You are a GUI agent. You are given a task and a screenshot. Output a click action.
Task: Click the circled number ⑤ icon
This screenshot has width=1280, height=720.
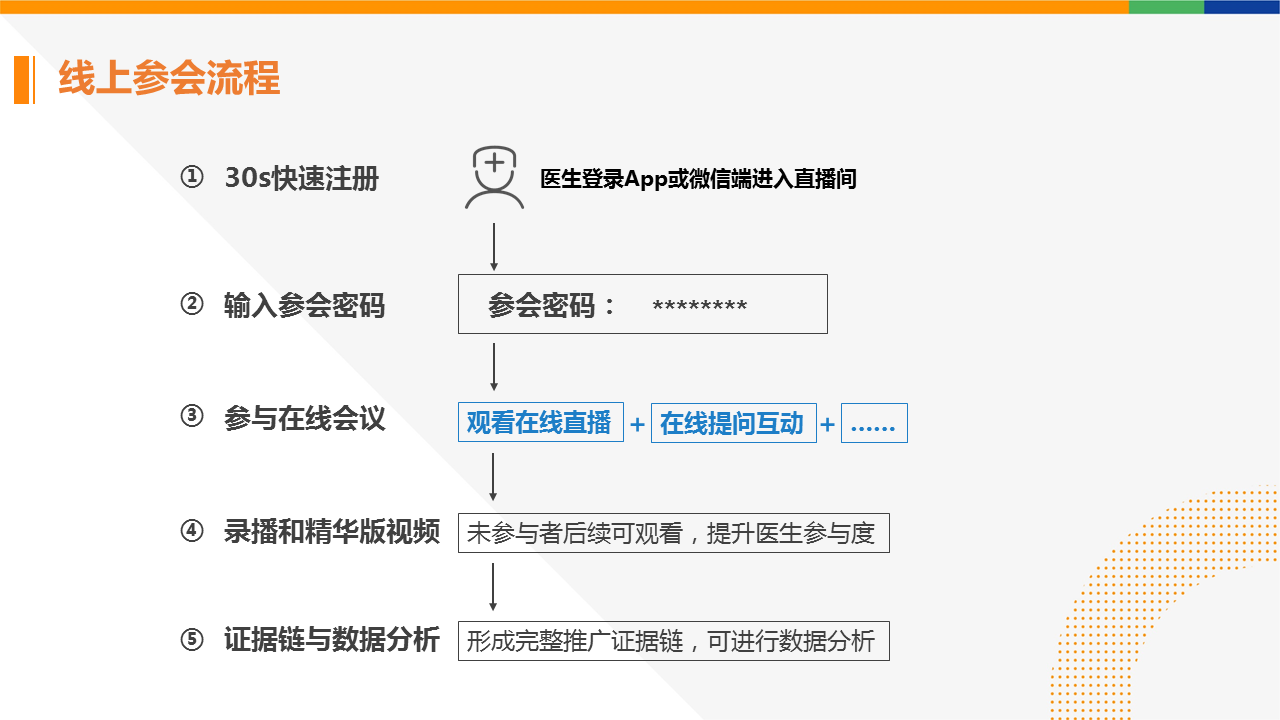click(x=192, y=640)
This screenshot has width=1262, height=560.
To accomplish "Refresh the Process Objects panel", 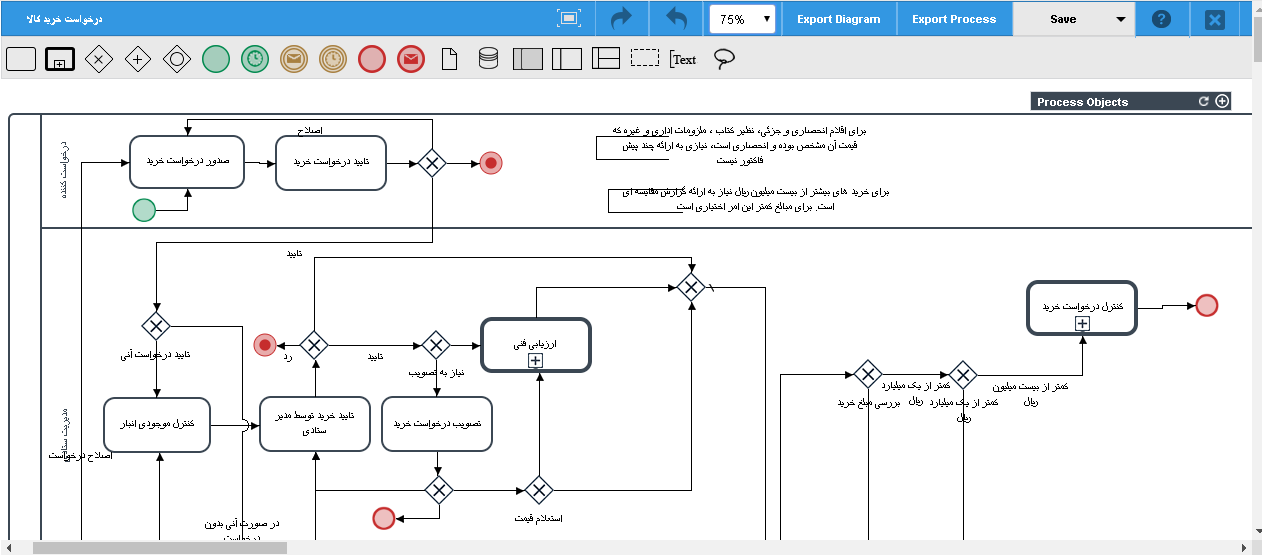I will [1204, 101].
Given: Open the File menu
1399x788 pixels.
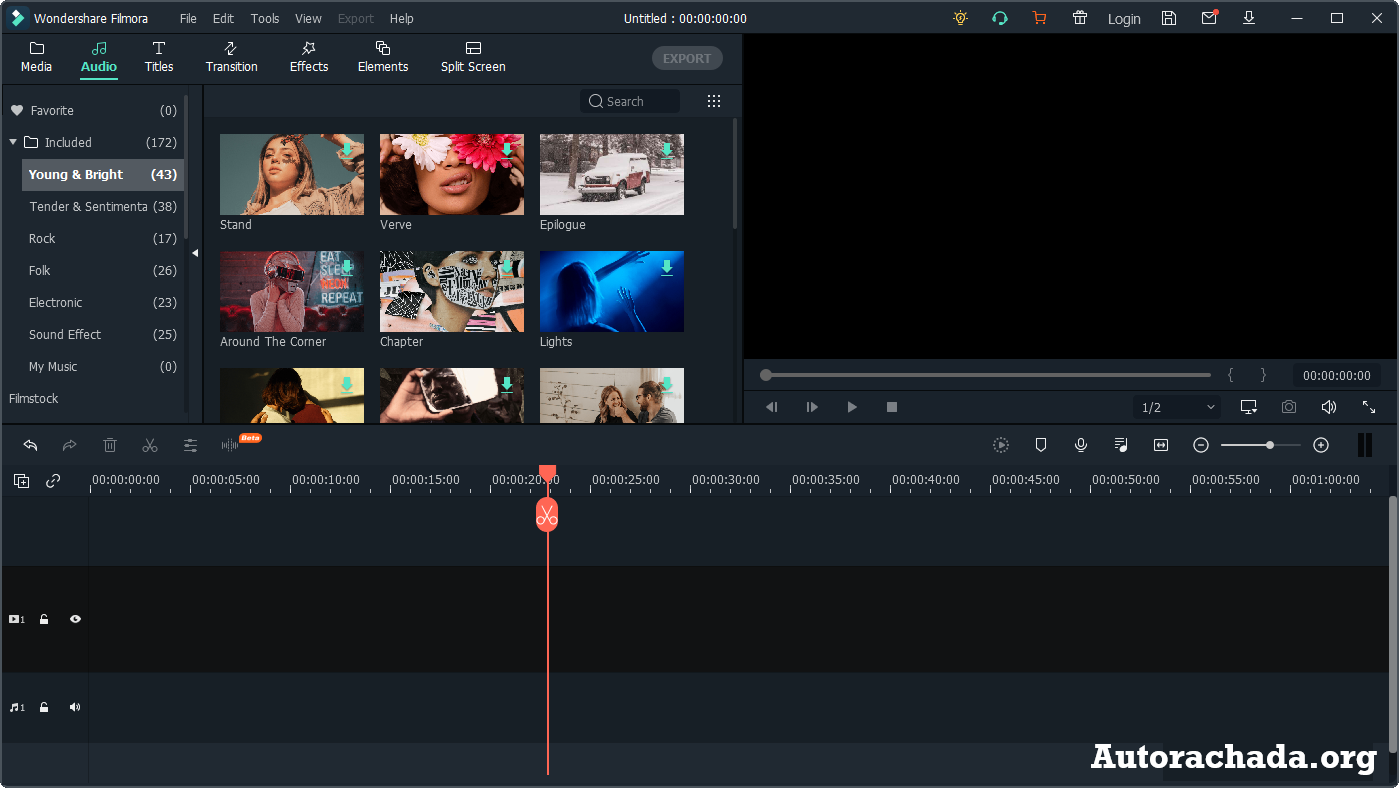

§ **Exercise prompt**:
Return word for word the lines from the beginning of the entries through the line that contains "This screenshot has width=1262, height=560.", both ends included, but no pictures.

§ **Output**:
You are a GUI agent. You are given a task and a screenshot. Output a click action.
Task: Click the circled number ⑤ icon
This screenshot has width=1280, height=720.
click(x=192, y=640)
This screenshot has width=1262, height=560.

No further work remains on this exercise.